African Parks Maintain Healthy Habitats
Liwonde National Park has been managed by African Parks, in partnership with the Malawi Government, since 2015. At this time, the park was riddled with tens of thousands of wire snares, with more snares than large animals. This meant it had some of the highest human-wildlife conflict levels in the region. Liwonde was a park in terminal decline, and was teetering on the edge of total collapse, almost to the extent of not being able to be revived at all.
Over the last seven years the park implemented new law enforcement and community engagement strategies which have secured the landscape and allowed its wildlife to thrive, including its elephants. Alongside this, many community projects were undertaken, building a constituency for conservation while creating benefits for the local people surrounding the park. This has been possible thanks to the generous support of the players of People's Postcode Lottery.
At the end of July, African Parks successfully completed the translocation of 263 elephants and 431 additional creatures.

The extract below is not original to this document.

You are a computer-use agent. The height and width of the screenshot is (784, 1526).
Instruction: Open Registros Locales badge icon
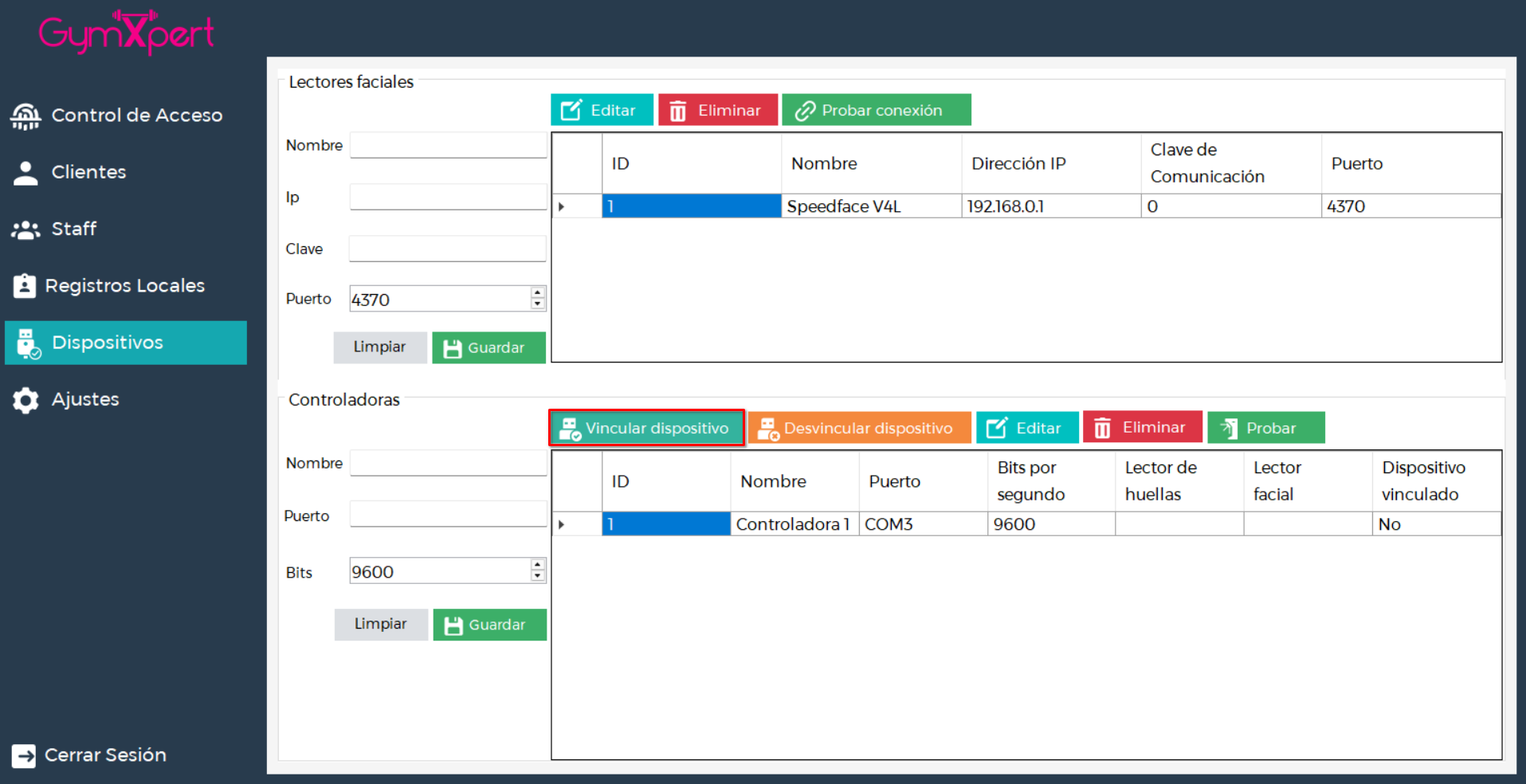point(25,286)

This included impala, buffalo, warthog, sable and waterbuck moving from Liwonde to Kasungu National Park, approximately 350km via road. This historic translocation was done in partnership with the International Fund for Animal Welfare and the Department of National Parks and Wildlife. It was done as part of a national conservation initiative to maintain healthy habitats in national parks, to establish viable elephant populations, and to ensure the prosperity of local communities surrounding Malawi's protected areas. The translocation began on 27th June and concluded on 31st July. An additional 947 animals were translocated from Liwonde to Mangochi Forest Reserve and Nkhotakota Wildlife Reserve to boost populations and fast track restoration and biodiversity.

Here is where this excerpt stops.